Liwa Jund al-Haramain is a Syrian rebel group aligned with the Syrian Democratic Forces, and part of the Manbij Military Council and SDF-member group Northern Sun Battalion.

Background
The group was formed in 2012 in Manbij and operated in Aleppo's countryside between Manbij and Jarabulus. The group fought against the Syrian government and later came into conflict with the Islamic State of Iraq and the Levant. The group also took part in the Battle of Aleppo, and was allied with the rebel Army of Mujahideen.

History
On 22 July 2013, the commander of Liwa Jund al-Haramain's 19th Brigade was killed in Khan al-Assal, while fighting pro-government forces in the city.

On 17 November 2013, Liwa Jund al-Haramain clashed with ISIL, Liwa Ahrar Souriya and Daraa al-Jazeera, as well as another faction believed to be associated with ISIL after days of tensions in Manbij, between Liwa Jund al-Haramain and other factions in the city. The group's headquarters were stormed by ISIL and allied opposition groups, and a drive-by type shooting also occurred at their headquarters. The clashes came after Jund al-Haramain reportedly overran the headquarters of other factions in the city, and killed the mother and son of an ISIL fighter by shooting at the car they were in.

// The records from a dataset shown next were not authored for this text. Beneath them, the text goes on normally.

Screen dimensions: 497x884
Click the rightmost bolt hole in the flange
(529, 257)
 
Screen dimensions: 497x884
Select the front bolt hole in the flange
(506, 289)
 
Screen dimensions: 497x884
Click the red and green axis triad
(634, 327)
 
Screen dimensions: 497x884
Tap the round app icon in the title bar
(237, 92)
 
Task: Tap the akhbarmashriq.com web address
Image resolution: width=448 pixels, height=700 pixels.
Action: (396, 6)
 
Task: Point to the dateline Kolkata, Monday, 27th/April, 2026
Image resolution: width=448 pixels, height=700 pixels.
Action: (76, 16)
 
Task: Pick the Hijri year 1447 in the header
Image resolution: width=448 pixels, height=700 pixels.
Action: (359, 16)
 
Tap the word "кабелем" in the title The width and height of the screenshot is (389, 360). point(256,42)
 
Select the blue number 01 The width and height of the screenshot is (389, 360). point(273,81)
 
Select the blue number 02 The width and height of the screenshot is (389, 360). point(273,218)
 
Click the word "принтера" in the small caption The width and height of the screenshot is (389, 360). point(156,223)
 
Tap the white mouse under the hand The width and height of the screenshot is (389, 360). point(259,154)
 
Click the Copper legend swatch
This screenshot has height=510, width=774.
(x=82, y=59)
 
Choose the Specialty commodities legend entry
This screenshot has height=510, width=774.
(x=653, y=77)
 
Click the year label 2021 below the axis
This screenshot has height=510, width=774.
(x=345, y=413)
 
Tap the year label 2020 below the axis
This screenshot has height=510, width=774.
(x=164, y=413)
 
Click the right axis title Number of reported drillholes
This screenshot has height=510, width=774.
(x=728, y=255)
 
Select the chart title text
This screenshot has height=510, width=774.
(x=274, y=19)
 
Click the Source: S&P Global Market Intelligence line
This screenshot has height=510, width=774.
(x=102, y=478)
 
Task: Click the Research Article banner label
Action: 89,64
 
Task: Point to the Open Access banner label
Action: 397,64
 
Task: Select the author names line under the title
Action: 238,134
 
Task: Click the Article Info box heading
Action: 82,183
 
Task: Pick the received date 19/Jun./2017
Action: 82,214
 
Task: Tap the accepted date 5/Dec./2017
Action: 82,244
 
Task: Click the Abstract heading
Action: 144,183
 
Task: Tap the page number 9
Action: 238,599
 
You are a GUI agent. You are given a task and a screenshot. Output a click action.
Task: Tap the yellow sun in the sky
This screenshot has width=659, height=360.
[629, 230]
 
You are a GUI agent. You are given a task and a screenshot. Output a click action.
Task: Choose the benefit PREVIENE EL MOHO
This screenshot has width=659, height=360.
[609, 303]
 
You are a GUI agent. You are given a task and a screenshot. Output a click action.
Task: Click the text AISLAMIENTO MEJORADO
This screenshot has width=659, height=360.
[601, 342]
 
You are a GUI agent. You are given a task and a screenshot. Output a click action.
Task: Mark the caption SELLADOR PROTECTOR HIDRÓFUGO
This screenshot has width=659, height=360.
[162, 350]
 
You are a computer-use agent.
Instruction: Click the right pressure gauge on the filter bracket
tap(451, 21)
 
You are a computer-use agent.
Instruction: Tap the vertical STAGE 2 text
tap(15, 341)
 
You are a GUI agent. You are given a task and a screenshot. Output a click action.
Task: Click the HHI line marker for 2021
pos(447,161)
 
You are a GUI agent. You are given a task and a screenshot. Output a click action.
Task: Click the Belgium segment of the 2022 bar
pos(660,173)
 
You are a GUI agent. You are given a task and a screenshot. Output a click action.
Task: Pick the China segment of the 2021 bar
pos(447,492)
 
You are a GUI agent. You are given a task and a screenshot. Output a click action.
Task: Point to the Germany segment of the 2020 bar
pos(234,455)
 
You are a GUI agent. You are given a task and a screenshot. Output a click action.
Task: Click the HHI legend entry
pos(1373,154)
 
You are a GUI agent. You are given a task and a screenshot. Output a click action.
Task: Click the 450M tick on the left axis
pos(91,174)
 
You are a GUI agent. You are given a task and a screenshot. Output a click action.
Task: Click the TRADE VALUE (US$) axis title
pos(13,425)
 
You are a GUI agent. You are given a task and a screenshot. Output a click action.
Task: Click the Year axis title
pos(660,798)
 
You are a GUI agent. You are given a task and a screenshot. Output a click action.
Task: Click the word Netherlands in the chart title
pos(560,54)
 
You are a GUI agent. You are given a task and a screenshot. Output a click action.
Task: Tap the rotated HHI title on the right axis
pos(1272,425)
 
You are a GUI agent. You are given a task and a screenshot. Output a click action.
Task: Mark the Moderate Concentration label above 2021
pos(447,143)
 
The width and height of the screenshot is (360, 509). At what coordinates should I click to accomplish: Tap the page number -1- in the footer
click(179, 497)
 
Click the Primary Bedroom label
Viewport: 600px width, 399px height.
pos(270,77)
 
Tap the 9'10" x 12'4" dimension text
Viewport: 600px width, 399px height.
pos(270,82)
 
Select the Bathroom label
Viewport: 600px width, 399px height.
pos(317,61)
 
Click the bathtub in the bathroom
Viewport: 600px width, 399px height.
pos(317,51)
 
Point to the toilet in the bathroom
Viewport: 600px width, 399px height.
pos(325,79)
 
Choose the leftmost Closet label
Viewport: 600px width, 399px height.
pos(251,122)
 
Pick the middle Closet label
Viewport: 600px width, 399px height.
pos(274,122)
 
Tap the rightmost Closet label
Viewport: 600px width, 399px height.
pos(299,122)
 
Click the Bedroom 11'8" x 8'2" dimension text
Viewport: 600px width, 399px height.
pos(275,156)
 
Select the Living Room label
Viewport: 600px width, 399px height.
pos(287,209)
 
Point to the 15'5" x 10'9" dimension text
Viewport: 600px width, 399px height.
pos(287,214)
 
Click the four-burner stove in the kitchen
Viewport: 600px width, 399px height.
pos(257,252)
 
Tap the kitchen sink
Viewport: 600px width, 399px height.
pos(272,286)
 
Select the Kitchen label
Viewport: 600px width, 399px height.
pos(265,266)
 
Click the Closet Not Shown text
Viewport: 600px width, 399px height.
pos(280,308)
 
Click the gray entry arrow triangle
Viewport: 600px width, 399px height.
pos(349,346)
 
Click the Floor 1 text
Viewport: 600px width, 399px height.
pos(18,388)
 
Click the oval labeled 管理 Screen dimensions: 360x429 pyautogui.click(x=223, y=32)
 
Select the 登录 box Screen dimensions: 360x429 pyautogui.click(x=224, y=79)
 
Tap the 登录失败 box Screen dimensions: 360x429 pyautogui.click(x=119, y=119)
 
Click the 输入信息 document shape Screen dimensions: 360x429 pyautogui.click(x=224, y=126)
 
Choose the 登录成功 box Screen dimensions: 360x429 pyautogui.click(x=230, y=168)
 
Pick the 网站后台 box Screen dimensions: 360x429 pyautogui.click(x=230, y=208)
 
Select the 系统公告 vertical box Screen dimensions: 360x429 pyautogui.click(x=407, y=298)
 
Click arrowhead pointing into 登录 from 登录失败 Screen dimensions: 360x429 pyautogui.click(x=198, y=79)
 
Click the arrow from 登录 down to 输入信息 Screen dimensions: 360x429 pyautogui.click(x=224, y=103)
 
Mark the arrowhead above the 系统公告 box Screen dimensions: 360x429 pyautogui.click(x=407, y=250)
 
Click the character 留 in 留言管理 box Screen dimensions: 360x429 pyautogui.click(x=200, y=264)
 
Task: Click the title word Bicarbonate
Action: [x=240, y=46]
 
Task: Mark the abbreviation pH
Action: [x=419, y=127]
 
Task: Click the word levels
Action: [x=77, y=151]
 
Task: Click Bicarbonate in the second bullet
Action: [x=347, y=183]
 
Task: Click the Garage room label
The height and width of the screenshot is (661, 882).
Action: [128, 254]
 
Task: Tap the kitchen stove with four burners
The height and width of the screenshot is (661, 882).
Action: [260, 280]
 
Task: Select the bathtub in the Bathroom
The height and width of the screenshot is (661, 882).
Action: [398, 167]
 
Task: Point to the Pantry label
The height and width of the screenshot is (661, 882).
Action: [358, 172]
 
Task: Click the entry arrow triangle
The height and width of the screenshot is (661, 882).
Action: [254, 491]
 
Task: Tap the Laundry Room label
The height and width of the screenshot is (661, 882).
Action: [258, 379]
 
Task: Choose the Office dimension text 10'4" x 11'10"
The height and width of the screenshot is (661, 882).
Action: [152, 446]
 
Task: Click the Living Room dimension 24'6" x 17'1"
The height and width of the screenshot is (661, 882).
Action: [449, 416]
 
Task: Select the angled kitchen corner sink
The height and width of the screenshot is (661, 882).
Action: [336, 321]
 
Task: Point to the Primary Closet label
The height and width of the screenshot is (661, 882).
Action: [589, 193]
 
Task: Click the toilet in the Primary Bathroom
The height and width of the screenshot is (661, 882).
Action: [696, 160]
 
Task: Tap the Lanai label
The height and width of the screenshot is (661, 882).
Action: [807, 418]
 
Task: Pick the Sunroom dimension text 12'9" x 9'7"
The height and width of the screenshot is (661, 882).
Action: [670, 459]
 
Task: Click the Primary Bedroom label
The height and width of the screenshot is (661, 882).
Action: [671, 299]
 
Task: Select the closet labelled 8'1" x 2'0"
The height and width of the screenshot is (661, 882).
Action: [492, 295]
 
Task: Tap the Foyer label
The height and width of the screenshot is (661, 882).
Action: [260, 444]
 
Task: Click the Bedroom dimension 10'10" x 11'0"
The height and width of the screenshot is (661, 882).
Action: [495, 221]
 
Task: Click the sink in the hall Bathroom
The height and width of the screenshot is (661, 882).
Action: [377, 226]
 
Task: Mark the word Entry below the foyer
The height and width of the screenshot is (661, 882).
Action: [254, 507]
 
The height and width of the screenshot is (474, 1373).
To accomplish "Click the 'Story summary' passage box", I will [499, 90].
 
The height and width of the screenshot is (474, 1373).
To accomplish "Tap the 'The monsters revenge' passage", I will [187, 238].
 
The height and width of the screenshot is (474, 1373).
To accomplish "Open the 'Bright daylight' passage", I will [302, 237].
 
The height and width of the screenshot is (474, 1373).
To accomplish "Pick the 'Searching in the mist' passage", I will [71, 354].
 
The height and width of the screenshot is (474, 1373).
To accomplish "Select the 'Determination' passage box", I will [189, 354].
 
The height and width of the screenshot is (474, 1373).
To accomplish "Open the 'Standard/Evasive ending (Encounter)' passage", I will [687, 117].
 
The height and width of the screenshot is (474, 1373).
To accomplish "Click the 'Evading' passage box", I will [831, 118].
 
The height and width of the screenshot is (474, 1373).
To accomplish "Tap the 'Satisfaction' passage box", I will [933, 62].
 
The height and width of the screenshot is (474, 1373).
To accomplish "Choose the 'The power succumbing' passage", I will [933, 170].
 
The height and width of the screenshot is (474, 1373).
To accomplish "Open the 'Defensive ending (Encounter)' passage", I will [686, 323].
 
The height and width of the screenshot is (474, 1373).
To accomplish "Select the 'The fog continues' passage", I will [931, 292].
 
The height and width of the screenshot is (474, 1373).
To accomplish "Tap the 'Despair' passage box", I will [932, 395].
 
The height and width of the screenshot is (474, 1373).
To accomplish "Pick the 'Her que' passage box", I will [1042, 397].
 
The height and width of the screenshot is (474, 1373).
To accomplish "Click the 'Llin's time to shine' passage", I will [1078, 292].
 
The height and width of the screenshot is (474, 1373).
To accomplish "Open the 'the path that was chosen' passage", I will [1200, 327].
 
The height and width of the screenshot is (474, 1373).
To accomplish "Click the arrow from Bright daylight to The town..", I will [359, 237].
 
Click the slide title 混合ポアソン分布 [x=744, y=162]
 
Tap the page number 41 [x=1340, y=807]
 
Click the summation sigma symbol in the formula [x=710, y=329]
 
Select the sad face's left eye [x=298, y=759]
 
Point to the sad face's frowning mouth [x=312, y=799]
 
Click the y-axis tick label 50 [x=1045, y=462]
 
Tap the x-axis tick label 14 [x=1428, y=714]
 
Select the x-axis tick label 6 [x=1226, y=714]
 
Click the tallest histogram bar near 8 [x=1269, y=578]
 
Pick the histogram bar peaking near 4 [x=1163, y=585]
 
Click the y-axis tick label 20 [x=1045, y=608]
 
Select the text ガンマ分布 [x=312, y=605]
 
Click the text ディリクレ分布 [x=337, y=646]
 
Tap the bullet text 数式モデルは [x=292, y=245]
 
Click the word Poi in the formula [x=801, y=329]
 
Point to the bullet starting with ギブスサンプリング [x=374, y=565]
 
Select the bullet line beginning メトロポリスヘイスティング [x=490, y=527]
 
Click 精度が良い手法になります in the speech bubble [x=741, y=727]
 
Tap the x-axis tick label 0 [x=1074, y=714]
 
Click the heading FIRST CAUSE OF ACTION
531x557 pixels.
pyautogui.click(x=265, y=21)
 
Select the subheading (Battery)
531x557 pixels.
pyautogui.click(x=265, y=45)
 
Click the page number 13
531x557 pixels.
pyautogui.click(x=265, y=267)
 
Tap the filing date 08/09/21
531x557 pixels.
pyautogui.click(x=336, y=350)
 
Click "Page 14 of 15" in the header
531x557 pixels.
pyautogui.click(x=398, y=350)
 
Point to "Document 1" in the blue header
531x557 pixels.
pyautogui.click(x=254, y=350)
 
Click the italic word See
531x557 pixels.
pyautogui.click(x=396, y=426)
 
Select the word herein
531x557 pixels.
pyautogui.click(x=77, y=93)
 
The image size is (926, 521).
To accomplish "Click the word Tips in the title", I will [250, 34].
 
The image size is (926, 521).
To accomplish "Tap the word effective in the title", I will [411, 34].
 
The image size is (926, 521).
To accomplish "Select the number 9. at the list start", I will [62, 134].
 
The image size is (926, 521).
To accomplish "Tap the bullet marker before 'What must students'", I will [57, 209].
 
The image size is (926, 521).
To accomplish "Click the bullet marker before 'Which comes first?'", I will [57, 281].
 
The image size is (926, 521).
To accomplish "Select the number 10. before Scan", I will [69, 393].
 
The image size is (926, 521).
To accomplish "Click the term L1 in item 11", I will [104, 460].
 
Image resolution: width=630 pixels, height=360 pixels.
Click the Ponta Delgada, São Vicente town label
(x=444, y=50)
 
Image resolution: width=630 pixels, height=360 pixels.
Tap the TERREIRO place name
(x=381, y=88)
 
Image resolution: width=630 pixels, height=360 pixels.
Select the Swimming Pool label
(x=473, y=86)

On 3 January 2014, after the formation of the Army of Mujahideen rebel alliance, Liwa Jund al-Haramain joined the alliance, alongside the Nour al-Din al-Zenki Movement and Ansar al-Khilafah, a Hizb ut-Tahrir aligned group. On the same day the Army of Mujahideen declared war on ISIL with the Syrian Revolutionaries Front.

In March 2016, the group joined the Syrian Democratic Forces.

In August 2017, Ibrahim al-Banawi the commander of Liwa Jund al-Haramain defected to the Syrian Army after meeting with Suheil al-Hassan of the Syrian Army's Tiger Forces.